## PROBLEM DESCRIPTION
Copy the lines from the one with "Where should I click to: Open 線上閱讀" up to and including the one with "tap(80, 376)", substituting "Sales Tax Estimate" for "Estimated Sales Tax" and leaving everything else untouched.

## RECORD EXTRACTS

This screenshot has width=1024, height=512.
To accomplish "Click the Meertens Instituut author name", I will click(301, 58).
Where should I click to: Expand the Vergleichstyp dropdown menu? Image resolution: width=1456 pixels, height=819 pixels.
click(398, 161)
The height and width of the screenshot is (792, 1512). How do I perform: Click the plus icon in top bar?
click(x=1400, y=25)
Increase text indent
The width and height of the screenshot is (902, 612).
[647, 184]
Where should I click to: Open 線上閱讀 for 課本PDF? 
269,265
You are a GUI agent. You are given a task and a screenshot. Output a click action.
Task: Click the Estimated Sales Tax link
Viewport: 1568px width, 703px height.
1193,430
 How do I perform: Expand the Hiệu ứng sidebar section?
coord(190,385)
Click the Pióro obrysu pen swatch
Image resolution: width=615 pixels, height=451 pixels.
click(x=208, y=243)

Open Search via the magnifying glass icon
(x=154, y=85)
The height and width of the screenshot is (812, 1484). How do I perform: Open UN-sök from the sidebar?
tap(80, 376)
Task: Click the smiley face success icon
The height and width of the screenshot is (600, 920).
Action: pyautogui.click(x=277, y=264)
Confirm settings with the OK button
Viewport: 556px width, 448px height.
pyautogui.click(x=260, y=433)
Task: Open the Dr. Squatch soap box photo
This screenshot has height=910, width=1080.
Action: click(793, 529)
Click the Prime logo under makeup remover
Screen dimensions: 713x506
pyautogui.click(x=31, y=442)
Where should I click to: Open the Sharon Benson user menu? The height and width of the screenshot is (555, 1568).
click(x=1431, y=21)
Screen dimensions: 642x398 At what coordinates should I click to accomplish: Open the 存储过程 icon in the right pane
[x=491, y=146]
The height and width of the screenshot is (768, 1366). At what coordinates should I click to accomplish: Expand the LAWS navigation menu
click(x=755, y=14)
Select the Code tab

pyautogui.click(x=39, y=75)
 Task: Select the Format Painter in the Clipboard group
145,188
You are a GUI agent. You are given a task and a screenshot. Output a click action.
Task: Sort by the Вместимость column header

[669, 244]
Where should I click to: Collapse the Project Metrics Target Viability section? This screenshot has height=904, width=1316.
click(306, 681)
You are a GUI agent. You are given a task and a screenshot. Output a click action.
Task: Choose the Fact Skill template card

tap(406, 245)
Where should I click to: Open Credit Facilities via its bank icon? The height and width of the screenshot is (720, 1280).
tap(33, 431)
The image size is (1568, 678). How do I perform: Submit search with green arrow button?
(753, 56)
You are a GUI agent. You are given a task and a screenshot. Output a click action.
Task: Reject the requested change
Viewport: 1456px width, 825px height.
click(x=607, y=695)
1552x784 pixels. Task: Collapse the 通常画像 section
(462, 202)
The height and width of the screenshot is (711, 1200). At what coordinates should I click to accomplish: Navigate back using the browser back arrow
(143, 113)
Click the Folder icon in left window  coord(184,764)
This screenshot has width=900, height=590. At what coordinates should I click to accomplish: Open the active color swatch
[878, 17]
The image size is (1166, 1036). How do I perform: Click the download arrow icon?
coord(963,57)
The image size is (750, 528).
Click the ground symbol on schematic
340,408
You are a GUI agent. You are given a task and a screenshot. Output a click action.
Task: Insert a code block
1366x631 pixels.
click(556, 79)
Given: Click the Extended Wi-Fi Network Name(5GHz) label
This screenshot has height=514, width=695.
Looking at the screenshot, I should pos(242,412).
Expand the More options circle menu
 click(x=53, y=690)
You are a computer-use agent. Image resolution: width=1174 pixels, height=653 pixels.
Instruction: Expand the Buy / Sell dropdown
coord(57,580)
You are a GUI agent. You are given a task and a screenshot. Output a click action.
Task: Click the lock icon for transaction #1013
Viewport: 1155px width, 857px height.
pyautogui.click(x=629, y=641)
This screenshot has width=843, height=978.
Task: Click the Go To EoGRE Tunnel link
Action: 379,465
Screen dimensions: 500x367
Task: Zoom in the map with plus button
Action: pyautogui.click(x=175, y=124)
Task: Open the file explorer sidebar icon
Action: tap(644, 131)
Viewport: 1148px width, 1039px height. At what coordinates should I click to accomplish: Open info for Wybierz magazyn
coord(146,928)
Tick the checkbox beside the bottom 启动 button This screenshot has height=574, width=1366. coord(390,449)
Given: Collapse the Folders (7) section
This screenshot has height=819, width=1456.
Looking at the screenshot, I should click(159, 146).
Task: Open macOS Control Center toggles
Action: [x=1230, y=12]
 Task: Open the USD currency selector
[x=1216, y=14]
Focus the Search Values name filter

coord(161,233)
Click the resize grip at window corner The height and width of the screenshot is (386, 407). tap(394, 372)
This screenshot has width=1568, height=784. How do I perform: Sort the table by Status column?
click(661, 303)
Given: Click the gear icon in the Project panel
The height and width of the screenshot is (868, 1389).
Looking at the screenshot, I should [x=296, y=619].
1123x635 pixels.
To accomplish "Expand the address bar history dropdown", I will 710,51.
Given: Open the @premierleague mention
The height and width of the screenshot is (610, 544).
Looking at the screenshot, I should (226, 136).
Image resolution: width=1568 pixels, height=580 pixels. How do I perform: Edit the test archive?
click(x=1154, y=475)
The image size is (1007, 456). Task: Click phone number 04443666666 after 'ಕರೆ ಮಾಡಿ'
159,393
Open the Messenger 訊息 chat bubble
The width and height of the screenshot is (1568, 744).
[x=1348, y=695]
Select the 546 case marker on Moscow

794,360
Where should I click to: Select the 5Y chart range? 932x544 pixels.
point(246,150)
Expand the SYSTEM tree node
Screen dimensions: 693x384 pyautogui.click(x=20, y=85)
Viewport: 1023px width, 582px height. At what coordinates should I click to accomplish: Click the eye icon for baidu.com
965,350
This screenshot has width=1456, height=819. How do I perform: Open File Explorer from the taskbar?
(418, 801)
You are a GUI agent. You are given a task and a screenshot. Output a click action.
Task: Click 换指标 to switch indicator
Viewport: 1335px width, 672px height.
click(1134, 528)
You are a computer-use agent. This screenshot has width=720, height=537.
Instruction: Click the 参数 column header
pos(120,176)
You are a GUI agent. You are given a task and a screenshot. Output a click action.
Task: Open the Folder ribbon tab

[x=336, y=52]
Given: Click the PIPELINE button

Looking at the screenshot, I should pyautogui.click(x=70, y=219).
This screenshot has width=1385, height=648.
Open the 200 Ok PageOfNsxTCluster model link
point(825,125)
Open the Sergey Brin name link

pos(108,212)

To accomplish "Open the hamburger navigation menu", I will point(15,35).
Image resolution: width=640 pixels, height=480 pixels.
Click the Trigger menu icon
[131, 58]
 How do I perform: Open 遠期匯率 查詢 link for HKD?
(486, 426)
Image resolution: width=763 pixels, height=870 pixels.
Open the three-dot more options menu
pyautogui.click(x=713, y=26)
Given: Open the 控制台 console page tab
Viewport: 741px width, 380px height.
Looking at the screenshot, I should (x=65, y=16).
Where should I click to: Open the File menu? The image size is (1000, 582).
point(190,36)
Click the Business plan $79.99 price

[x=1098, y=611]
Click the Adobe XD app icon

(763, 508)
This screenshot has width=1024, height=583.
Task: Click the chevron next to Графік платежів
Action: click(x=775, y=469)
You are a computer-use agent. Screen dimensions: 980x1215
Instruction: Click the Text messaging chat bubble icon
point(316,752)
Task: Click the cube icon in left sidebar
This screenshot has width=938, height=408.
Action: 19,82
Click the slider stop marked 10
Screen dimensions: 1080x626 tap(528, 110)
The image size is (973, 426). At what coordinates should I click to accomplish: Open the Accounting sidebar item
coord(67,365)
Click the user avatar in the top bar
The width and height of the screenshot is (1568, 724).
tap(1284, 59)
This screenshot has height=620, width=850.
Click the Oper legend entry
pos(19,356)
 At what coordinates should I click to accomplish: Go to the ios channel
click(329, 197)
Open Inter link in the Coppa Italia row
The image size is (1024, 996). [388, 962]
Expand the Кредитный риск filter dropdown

## FINISHED TASK
Where should I click to: Open 線上閱讀 for 課本PDF? 
269,265
You are a GUI agent. You are given a task and a screenshot. Output a click action.
Task: Click the Sales Tax Estimate link
Viewport: 1568px width, 703px height.
1193,430
 How do I perform: Expand the Hiệu ứng sidebar section?
coord(190,385)
Click the Pióro obrysu pen swatch
Image resolution: width=615 pixels, height=451 pixels.
click(x=208, y=243)

Open Search via the magnifying glass icon
(x=154, y=85)
The height and width of the screenshot is (812, 1484). How do I perform: Open UN-sök from the sidebar?
tap(80, 376)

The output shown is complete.